Teilweise soll dies den Rauswurf weniger wie einen Rauswurf erscheinen lassen. Aber ein weiterer Grund ist: Es ergibt kaum Sinn, Zeit, Geld und Ressourcen in den Start einer ähnlichen Show zu investieren. Conans Talkshow bei TBS endete 2021. Als James Corden „The Late Late Show“ 2023 verließ, stellte CBS keinen Nachfolger ein. Sondern versuchte es mit einem neuen Format: „After Midnight“ mit Taylor Tomlinson – und als das letzten Monat endete, verzichtete CBS gänzlich auf ein neues Late-Night-Format.

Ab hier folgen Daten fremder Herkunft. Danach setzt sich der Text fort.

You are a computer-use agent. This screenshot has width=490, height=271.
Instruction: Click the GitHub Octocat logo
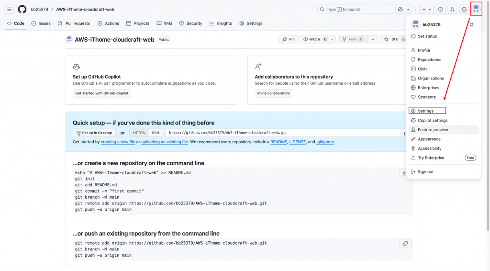[x=22, y=9]
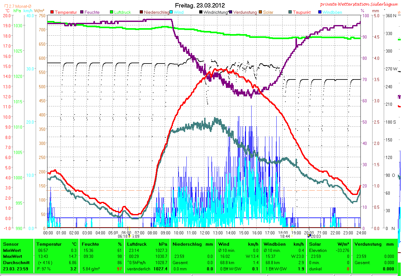Toggle the 2.7 Monat-Ø average checkbox
Viewport: 401px width, 276px height.
pyautogui.click(x=6, y=6)
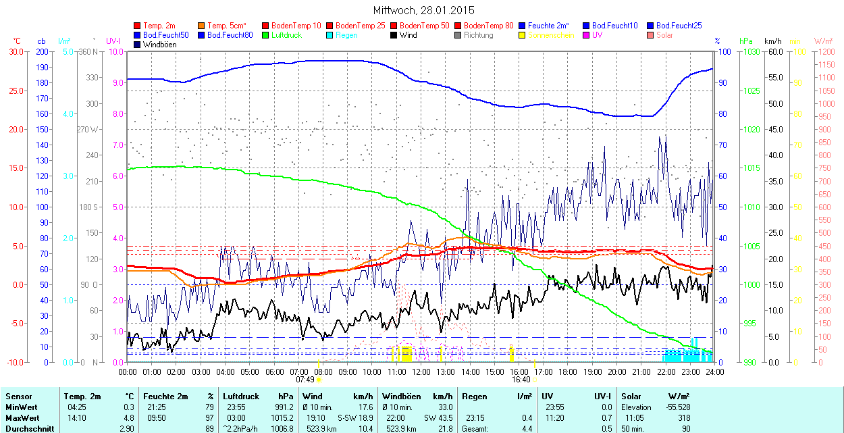This screenshot has width=844, height=433.
Task: Click the hPa axis unit label
Action: coord(745,41)
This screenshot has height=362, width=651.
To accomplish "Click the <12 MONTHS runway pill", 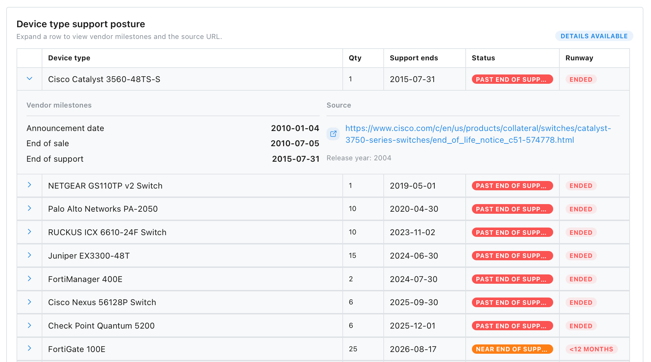I will pyautogui.click(x=591, y=349).
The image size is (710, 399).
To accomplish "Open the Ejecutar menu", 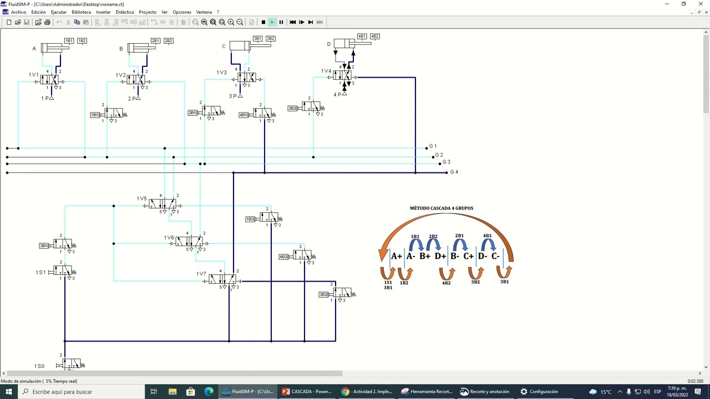I will (58, 12).
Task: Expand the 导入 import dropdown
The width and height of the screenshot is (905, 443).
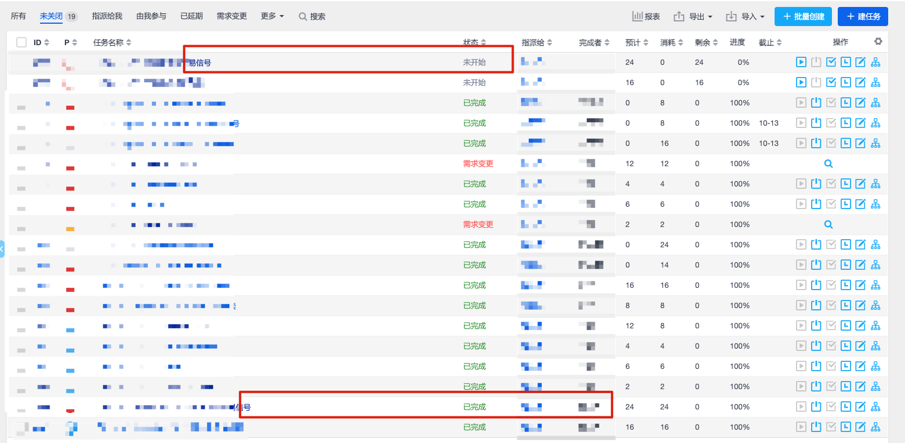Action: 746,16
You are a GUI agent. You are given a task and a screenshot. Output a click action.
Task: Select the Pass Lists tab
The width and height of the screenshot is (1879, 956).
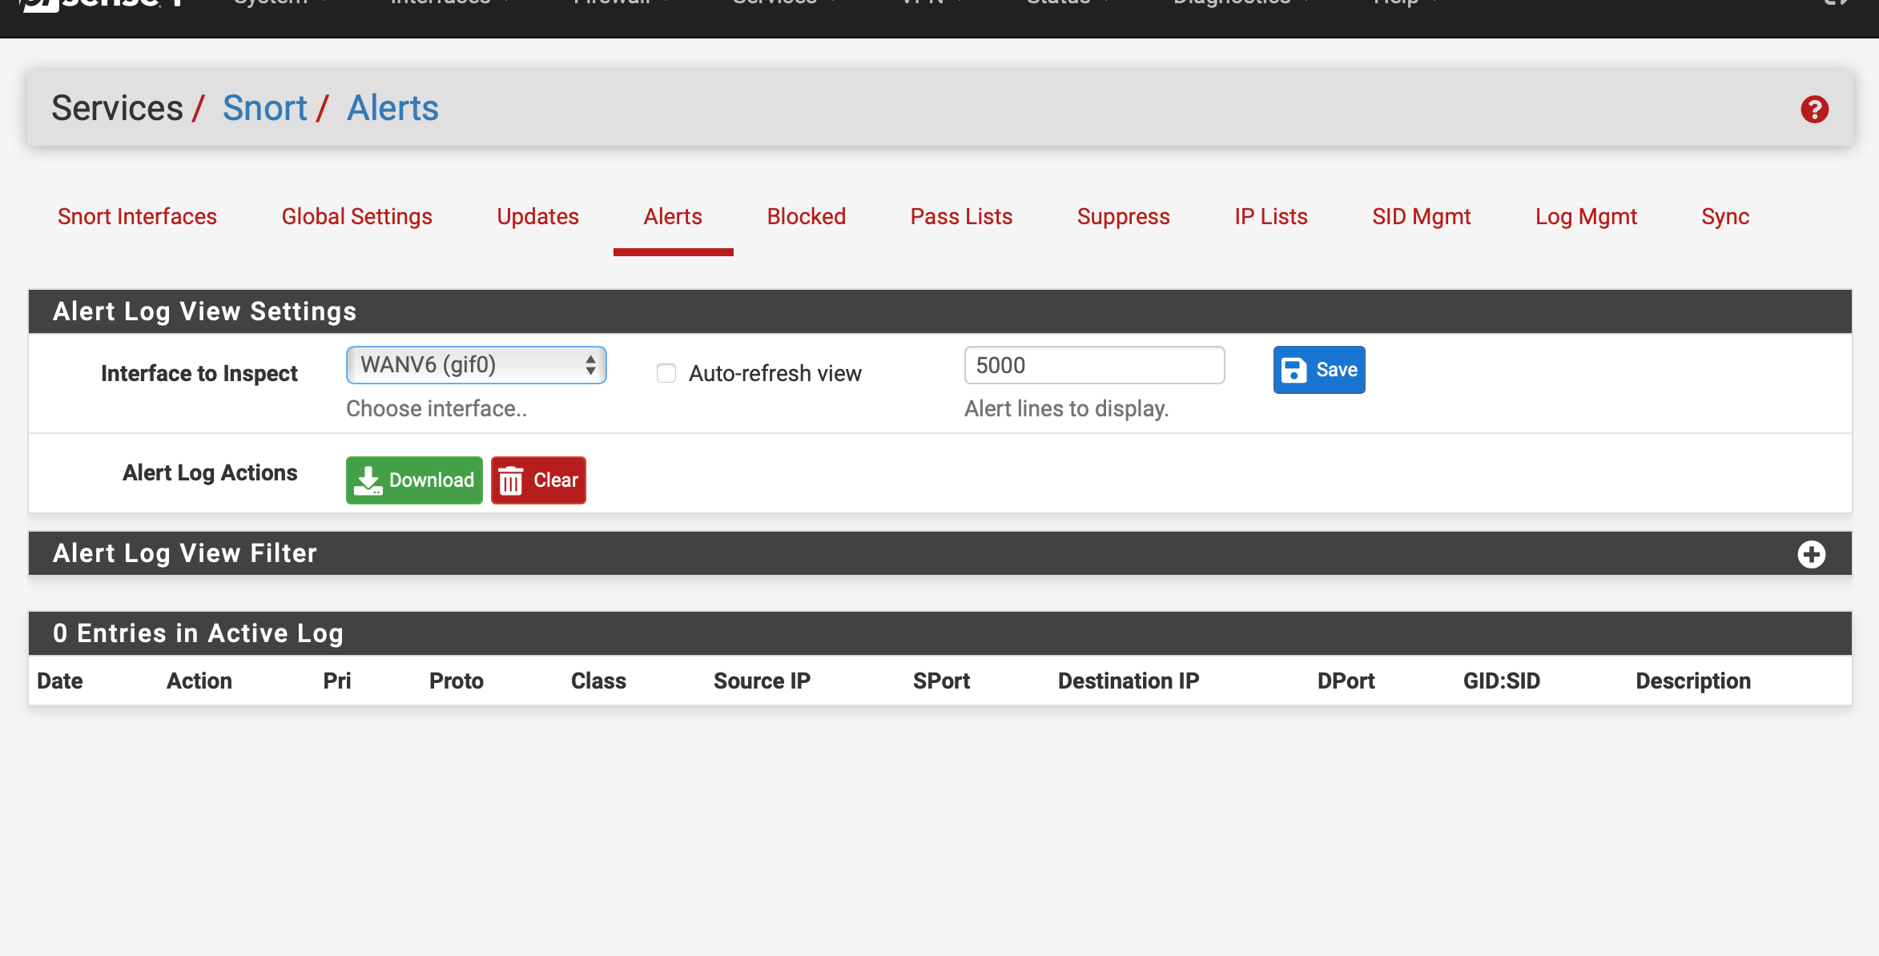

Ein schmerzhafter Abschied
Manche dieser Formate laufen eher aus Trägheit weiter als wegen ihres Wertes für das Unternehmen. Da CBS seine Talkshow-Struktur nun komplett einstellt, wird es für NBC und ABC leichter, ihre eigenen Shows infrage zu stellen. Vielleicht endet die nächste, wenn ein Vertrag ausläuft – oder wenn Meyers oder Kimmel genug vom täglichen Rhythmus haben. Es könnte noch dauern, aber es fühlt sich ganz so an, als wäre das der Anfang vom Ende für ein Format, das praktisch so alt ist wie das Fernsehen selbst.
Während seiner verständlicherweise angespannten Ansprache zu Beginn der Sendung sprach Colbert über die Entscheidung, die Show ganz zu beenden. Er beklagte die 200 Crewmitglieder, die nun arbeitslos sein würden, ebenso wie die verpasste Gelegenheit, dass jemand anderes die Late Show übernehmen könnte – so wie er es nach Lettermans Rückzug tat, oder wie Conan, nachdem Letterman den Sender wechselte.
„Ich wünschte, jemand anderes würde sie bekommen“, sagte er. Niemand bekommt sie. Nicht bei CBS – und möglicherweise nirgendwo bei den nicht-mehr-so-großen Drei.